讲到这里唐棠又蔫蔫的,心里堵着一口气上不来。
“他怎么了?”
“他把我扛到房里……脱我的衣服……”唐棠难堪地捂住脸,“我后来晕过去了,不知道后面发生了什么事情……”
秀秀被吓得都快坐不稳了:“你是说他……”
唐棠将手从脸上拿下来,盯着床幔支支吾吾道:“可我,我觉得……我下面没有感觉……”
“没感觉,没感觉的话,这……这,你贞洁……我……”秀秀满脸通红,话也说不出个所以然来。
“秀秀姐你可不可以先不要告诉阮姨?”唐棠抓住秀秀的手,“我不想让她担心。”
秀秀回握住她的手,点点头:“你先休息吧,我等会儿做点虾仁粥送来。”
“好。”她应声,闭上眼睛。
秀秀离开屋子,让人捎了口信给李澈,半个时辰后李澈匆匆赶来。慕青很识趣地将门关上,守在了门外。

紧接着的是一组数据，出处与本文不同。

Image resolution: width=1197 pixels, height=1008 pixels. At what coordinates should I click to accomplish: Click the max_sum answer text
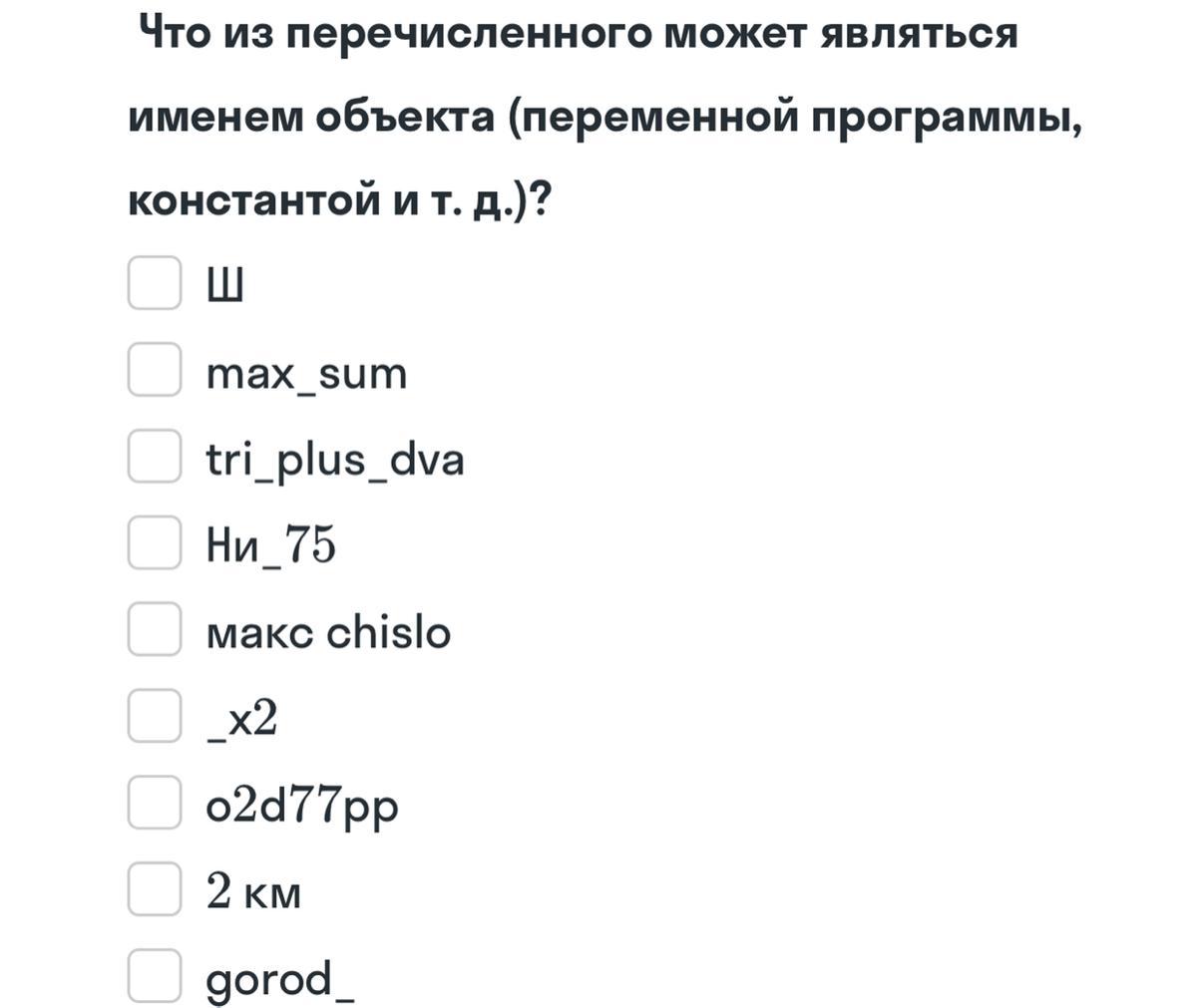tap(306, 374)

李澈直接握住秀秀纤细的手:“今天突然来找我是有什么急事?”
她看着李澈:“我想见宋公子。”
“宋天江?”李澈顿时纳闷,追了这么久的美人好不容易主动找他一回,居然还是要找别人??关键是这个别人还是自己的好友??
“嗯,我有很要紧的事情问他。”
“他对你做什么了?”李澈慌慌张张的开始打量起秀秀来。
秀秀摇摇头:“不是,具体的事情我不能和你说。”
李澈想了一下,恍然大悟:“他是不是把唐棠给打了一顿?”
“什么?”
“哎呀我就知道这人沉不住气,唐棠本来就不是服软的人,昨天让他道歉肯定办砸了!”李澈开始恨铁不成钢。
“道歉?”秀秀好看的眉毛皱起,“你有事瞒着我。”
“准确来说,这也不是我的事。”李澈一脸纠结,“那天生辰宴你刚出来找我没多久,唐棠就发现了,天江怕她找到我们,就跟了过去……”

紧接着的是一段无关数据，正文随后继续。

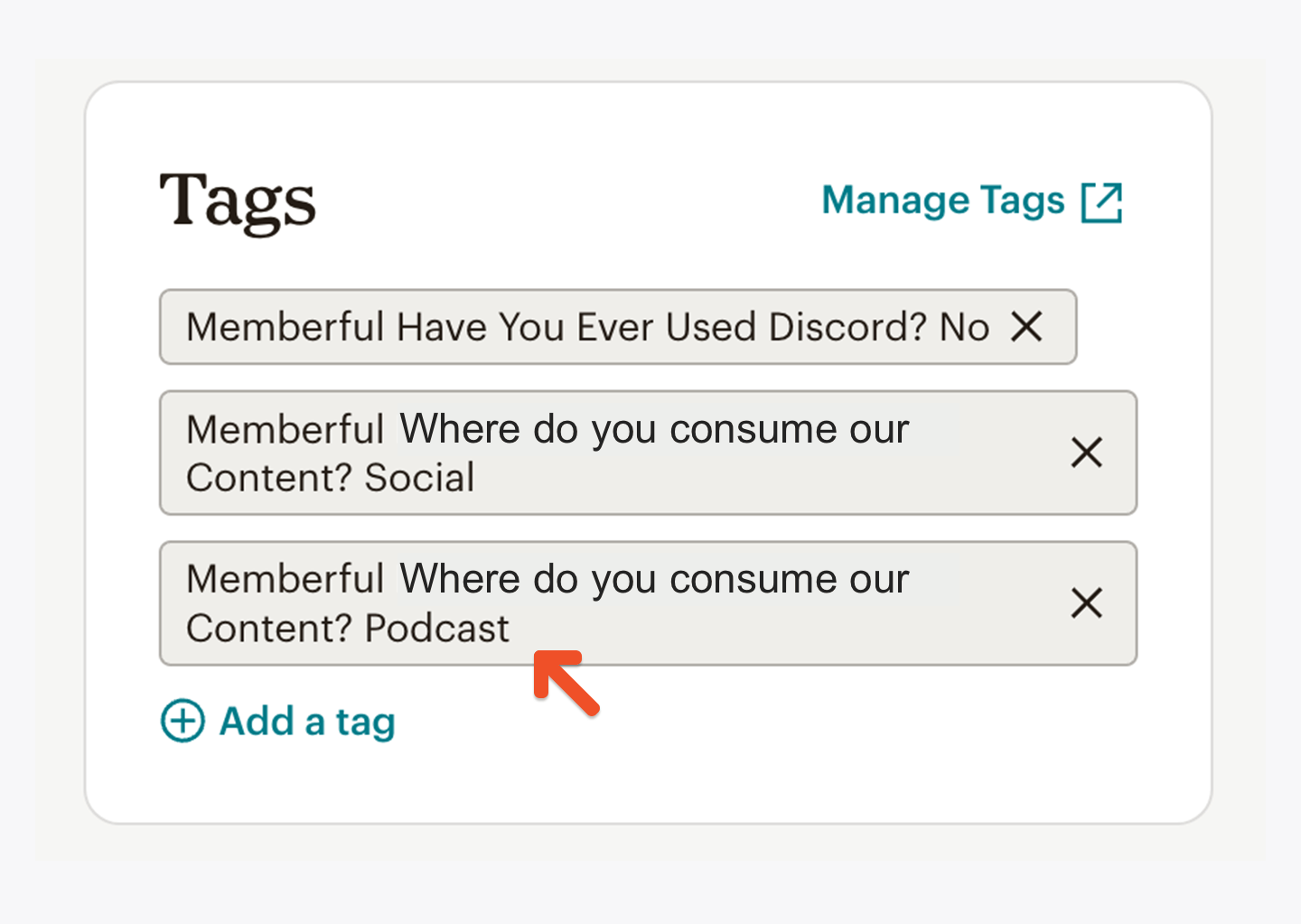
Task: Click the circled plus icon for adding a tag
Action: [x=183, y=721]
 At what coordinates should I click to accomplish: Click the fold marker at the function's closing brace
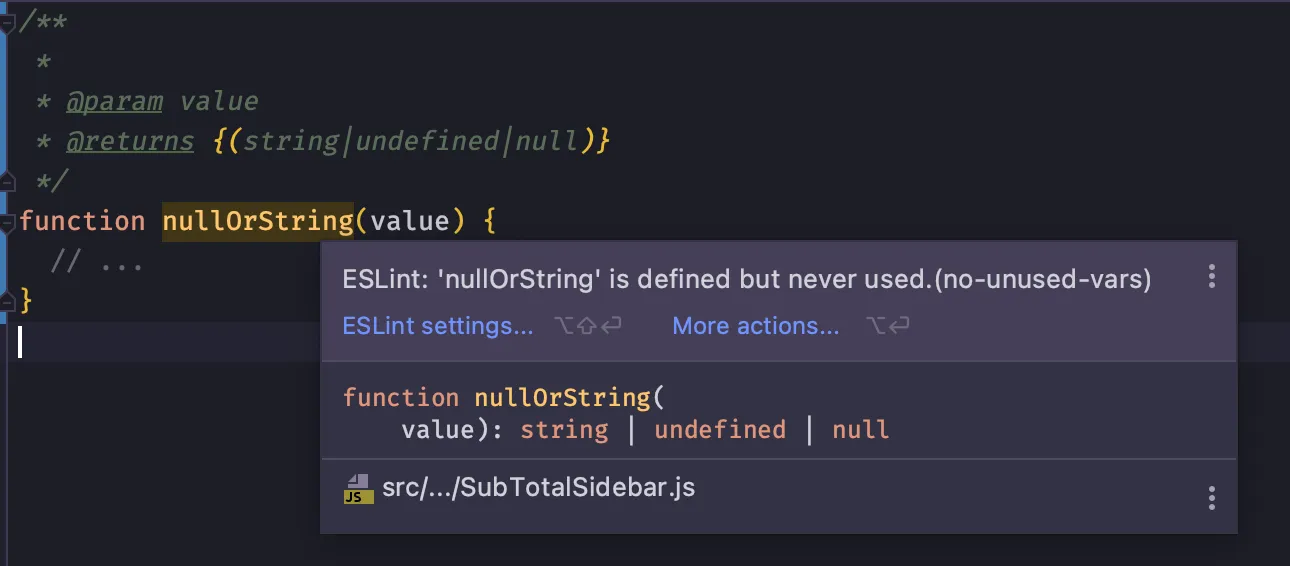pos(7,299)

李澈紧张地咽咽口水:“然后,然后他就不小心,嗯……占了唐棠的便宜……”
秀秀疑惑不已,反问道:“不小心占便宜?伤了女孩子名节的事情,你居然说是不小心?”
“不是不是!”李澈立刻辩解,“是突然有人进了他们在的屋子,还亲热起来,天江来不及带着唐棠走,就只好躲在柜子里!两个人距离是近了这么一点点,但是还没有到那种地步!我之后给他出主意,让他去找机会和唐棠道歉,就昨天的事儿。”
秀秀一听昨天,更加生气:“就算你说的是真的,唐棠昨天被他欺负惨了,居然做禽兽不如的事,亏他看起来还像个正人君子!”

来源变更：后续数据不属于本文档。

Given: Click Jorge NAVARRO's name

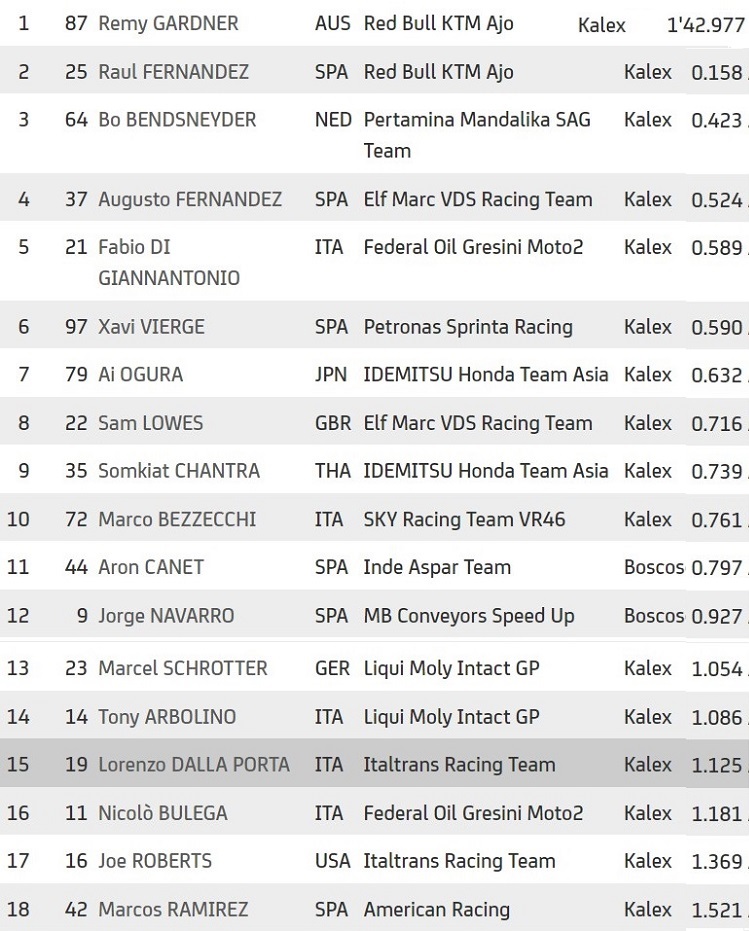Looking at the screenshot, I should click(x=166, y=616).
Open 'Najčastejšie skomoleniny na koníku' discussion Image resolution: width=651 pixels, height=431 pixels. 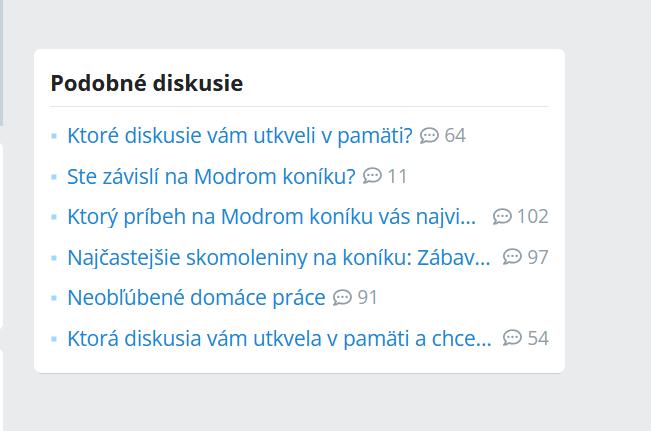[x=278, y=257]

李澈一瞧,还得哄自家媳妇重要,赶紧吩咐慕青去把那混小子给找来。
宋天江来得也快,只是刚从演练场上回来,还没脱下军装,整个人灰头土脸的。
见到秀秀在,打了声招呼:“韵秀姑娘。”
秀秀冷哼了一声,没搭理他。
李澈尴尬地咳了一声:“你不知道自己做错了什么事情吗?”
宋天江突然就有些怂了,昨天做那些龌龊事的时候,那小妞也不知道啊,唐韵秀是知道了什么,怎么发这么大的火?
眼神飘忽的他,看到李澈朝他眨眨眼,手还不停地比划。
像是明白了什么,他突然单膝下跪,抱拳俯首,痛心疾首地说:“在下确实认为那日对唐姑娘的所作所为属实不妥,还请韵秀姑娘息怒。”
“我息怒无用,得让唐棠息怒才行。”秀秀深吸了口气,做了点心里建设:“昨晚你与唐棠究竟有没有……夫妻之实……”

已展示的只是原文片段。